Dataset records
◆ ◆ ◆ ◆ ◆
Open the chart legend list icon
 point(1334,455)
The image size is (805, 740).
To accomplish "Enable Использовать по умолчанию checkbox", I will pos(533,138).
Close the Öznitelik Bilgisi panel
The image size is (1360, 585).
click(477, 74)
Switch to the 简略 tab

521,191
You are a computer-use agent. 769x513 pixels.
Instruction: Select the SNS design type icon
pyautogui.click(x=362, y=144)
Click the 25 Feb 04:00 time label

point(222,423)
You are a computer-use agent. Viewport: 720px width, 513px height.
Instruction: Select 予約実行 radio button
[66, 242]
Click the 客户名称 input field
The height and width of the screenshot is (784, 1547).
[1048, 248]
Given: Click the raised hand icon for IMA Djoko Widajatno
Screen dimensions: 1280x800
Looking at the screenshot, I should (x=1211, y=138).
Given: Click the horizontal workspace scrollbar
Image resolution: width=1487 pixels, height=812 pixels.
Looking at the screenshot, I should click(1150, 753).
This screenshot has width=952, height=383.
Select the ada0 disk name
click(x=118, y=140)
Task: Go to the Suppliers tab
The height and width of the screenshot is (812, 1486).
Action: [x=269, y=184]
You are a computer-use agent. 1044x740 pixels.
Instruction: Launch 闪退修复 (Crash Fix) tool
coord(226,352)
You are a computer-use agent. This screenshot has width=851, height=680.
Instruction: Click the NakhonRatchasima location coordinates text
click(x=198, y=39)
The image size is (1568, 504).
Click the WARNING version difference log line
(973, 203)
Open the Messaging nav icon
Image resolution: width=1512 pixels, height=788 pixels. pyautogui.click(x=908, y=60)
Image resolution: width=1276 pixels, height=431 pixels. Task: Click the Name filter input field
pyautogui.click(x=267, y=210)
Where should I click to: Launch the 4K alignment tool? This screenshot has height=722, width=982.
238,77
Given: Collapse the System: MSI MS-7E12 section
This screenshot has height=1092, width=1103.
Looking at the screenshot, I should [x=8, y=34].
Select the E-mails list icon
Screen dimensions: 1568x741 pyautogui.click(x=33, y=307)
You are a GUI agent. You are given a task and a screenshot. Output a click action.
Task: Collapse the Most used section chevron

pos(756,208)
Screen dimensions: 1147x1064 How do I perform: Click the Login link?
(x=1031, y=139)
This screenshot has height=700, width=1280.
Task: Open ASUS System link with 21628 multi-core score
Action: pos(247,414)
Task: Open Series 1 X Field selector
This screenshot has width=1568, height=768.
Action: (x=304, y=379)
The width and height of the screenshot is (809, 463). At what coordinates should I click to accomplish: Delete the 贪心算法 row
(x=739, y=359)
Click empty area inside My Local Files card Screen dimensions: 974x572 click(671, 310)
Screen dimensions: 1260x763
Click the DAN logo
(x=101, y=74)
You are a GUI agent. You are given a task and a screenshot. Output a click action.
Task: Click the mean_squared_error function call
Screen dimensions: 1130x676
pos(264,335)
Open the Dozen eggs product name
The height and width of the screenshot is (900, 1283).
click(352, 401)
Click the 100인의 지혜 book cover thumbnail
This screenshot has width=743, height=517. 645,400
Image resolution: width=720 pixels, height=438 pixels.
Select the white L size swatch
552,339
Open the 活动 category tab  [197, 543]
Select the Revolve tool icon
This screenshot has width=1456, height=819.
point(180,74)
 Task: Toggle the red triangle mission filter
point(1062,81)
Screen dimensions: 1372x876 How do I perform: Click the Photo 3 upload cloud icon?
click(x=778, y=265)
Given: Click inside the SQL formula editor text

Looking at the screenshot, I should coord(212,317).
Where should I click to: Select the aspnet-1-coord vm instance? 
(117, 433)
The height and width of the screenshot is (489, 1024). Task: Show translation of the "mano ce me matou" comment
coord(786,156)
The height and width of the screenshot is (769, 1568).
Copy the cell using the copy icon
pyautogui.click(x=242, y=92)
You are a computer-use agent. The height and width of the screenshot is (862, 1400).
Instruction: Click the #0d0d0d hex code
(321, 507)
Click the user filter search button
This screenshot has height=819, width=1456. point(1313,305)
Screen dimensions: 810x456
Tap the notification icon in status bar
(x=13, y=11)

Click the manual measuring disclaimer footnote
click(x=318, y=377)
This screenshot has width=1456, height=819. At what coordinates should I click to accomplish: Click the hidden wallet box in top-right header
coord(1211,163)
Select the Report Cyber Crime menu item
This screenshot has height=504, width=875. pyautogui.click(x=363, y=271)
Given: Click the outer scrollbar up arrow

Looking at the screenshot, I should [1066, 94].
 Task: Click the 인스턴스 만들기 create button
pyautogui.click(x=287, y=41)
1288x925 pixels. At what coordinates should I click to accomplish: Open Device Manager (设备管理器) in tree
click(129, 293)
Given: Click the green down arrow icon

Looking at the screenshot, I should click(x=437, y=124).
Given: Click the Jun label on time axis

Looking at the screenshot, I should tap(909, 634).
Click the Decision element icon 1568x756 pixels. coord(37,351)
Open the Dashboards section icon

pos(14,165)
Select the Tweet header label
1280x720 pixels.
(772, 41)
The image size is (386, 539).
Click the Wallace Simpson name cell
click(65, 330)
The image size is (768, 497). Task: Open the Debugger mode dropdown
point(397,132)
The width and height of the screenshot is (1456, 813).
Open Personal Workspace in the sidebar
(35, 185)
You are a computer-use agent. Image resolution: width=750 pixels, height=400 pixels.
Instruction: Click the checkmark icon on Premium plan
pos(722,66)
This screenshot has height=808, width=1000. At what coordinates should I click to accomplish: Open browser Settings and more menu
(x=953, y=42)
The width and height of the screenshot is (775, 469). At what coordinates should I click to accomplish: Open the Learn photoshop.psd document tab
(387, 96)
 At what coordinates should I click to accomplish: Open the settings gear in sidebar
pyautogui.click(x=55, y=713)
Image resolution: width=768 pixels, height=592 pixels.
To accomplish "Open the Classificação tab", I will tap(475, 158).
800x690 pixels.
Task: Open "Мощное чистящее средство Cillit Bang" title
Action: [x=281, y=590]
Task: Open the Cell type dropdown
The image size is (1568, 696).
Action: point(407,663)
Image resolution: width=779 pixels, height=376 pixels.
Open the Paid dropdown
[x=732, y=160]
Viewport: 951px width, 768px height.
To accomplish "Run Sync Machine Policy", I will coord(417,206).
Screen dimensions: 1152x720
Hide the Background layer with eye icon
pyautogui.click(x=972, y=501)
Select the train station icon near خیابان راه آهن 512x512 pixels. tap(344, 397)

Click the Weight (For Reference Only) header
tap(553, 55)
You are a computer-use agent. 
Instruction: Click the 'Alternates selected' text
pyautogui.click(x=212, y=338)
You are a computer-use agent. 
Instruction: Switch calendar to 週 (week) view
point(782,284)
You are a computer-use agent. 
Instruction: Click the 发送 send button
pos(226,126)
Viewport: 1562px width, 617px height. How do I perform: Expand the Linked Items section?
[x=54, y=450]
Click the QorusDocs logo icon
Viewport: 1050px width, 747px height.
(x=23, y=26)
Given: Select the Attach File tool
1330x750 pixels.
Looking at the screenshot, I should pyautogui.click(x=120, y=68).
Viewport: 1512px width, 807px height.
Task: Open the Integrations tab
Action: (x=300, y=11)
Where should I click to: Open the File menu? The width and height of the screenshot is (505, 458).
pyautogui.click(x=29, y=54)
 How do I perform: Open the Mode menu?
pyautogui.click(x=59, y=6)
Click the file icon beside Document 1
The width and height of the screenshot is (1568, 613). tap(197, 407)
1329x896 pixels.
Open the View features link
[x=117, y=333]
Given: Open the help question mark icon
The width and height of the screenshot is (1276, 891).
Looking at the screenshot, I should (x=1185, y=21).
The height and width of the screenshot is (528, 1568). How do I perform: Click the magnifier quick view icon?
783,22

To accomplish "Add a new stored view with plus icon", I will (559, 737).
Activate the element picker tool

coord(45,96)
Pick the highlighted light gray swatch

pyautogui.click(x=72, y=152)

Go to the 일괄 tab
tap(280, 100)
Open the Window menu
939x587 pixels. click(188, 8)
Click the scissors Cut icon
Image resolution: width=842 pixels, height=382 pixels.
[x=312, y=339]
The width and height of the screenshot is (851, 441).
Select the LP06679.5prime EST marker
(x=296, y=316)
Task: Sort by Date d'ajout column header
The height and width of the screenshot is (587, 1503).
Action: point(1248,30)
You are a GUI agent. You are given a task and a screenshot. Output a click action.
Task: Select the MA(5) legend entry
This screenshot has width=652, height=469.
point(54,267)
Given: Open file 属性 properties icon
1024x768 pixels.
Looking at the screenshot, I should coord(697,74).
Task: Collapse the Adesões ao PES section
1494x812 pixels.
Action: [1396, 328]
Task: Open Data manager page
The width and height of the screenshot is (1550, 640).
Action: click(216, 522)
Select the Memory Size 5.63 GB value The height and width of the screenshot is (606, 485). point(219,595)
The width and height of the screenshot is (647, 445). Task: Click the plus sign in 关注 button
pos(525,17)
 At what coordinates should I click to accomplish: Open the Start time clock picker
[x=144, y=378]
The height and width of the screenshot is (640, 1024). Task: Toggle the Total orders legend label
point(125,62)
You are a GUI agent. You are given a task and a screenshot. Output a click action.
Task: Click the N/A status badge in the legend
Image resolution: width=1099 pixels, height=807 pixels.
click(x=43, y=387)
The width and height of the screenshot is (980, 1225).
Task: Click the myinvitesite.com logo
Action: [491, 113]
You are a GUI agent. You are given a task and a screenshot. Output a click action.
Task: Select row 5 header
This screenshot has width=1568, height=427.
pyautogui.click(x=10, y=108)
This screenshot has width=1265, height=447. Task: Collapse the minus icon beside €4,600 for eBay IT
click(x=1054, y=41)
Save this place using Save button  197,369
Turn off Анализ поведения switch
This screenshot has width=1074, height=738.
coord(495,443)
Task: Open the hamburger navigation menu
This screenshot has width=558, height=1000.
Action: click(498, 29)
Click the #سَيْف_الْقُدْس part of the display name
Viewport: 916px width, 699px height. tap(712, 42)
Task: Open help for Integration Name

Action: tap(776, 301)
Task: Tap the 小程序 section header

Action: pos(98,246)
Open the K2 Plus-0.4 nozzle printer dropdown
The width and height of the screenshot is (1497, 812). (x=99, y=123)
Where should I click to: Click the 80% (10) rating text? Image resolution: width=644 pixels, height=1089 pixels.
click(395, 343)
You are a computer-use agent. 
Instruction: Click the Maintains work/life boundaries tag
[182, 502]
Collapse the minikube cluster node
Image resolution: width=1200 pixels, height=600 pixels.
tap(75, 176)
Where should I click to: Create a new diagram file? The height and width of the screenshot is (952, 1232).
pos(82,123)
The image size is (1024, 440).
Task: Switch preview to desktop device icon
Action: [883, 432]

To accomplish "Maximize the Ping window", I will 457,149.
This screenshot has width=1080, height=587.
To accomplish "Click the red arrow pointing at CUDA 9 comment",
◆ ◆ ◆ ◆ ◆
# [Directions]
Copy out again, unchanged, the lines from the one containing "will (559, 737)." through the one containing "tap(280, 100)", with both of those lines included.

# [Task result]
To accomplish "Add a new stored view with plus icon", I will (559, 737).
Activate the element picker tool

coord(45,96)
Pick the highlighted light gray swatch

pyautogui.click(x=72, y=152)

Go to the 일괄 tab
tap(280, 100)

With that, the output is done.